GIVEN TEXT below:

Skip to main content

ACL Surgery Recovery: Month by Month, What to Actually Expect

By AdvOrtho editorial team · 3/18/2026

Your surgeon probably gave you a recovery timeline. Here's what they didn't mention: the first two weeks are boring and painful in equal measure. The ice machine becomes your best friend. The CPM machine becomes your worst enemy. And nobody warns you about the mental game.

Week 1-2: The Couch Phase

You will spend more time horizontal than vertical. Walking to the bathroom with crutches feels like a marathon. The nerve block wears off around hour 18, and the pain hits like a freight train. Stay ahead of your meds. Set alarms. Don't try to be tough about it.

Your physical therapist will visit (or you'll go to them) within days. The exercises feel absurdly simple: quad sets, straight leg raises, ankle pumps. Do them anyway. The patients who skip early PT are the ones still limping at month six.

What nobody tells you: sleeping is the hardest part. You can't get comfortable. You'll wake up every two hours. Prop pillows under and around your knee, and sleep slightly elevated.

Week 3-6: Learning to Walk Again

You're bending the knee further each week. The goal is 90 degrees by week four, 120 by week six. Some people hit these numbers early. Some don't. Both are normal. Your PT will push you, and it will hurt, but stiffness is harder to fix later than soreness now.

Crutches go away somewhere in this window, depending on your surgeon's protocol. Walking feels strange. Your gait is off. Your quad has forgotten how to fire properly. The "quad lag" (not being able to fully straighten your knee under load) is frustrating but temporary.

The mental shift: this is when boredom and frustration peak. You're well enough to be restless but too limited to do anything about it. Find something to focus on that isn't your knee.

Month 2-3: The Boring Middle

PT ramps up to three times per week. Stationary bike, leg press, step-ups, balance work. None of it is exciting. All of it is necessary. The knee swells after every session. Ice it immediately.

You might start driving (automatic transmission, if it's your left knee - ask your surgeon for the right). Walking looks almost normal. Going down stairs is still awkward.

The trap: feeling "pretty good" and doing too much. The graft is at its weakest between weeks 6-12 as it revascularizes. This is the highest-risk window for re-tear. Respect it.

Month 4-6: Starting to Feel Human

Running starts around month four or five, depending on your quad strength. Your PT will test you: single-leg press, hop tests, quad circumference measurements. If the numbers aren't there, running waits.

The first jog on a treadmill is emotional. Five minutes at a slow pace and you'll feel like you ran a 5K. That's normal. Build slowly.

End of GIVEN TEXT.

DESCRIPTION OF THE TASK | Reproduce the part of the ACL recovery text that opens with the words containing "Month 4-6: Starting" and closes with "normal. Build slowly.", substituting "track" for "treadmill".

GIVEN MATERIAL below:

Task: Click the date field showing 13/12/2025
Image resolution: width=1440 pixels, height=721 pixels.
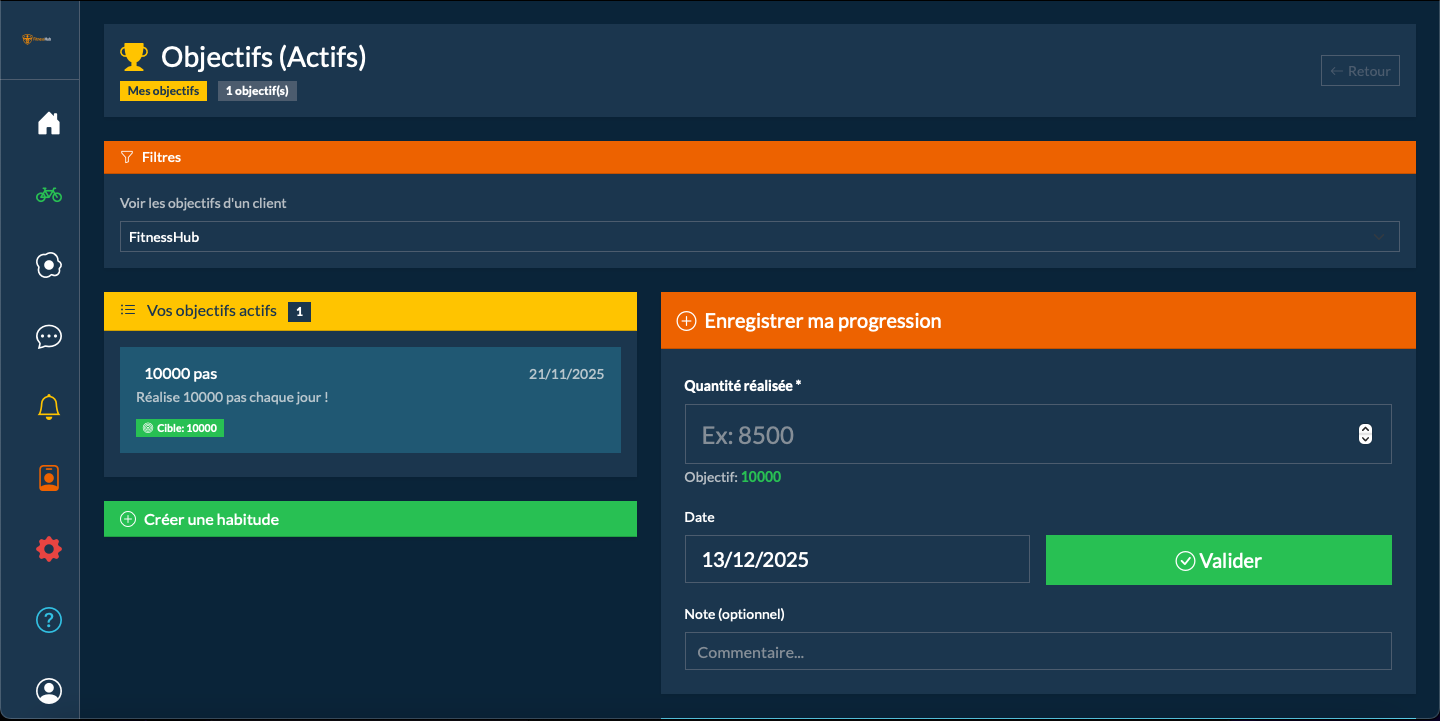Action: point(856,560)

End of GIVEN MATERIAL.

OUTPUT OF THE TASK |
Month 4-6: Starting to Feel Human

Running starts around month four or five, depending on your quad strength. Your PT will test you: single-leg press, hop tests, quad circumference measurements. If the numbers aren't there, running waits.

The first jog on a track is emotional. Five minutes at a slow pace and you'll feel like you ran a 5K. That's normal. Build slowly.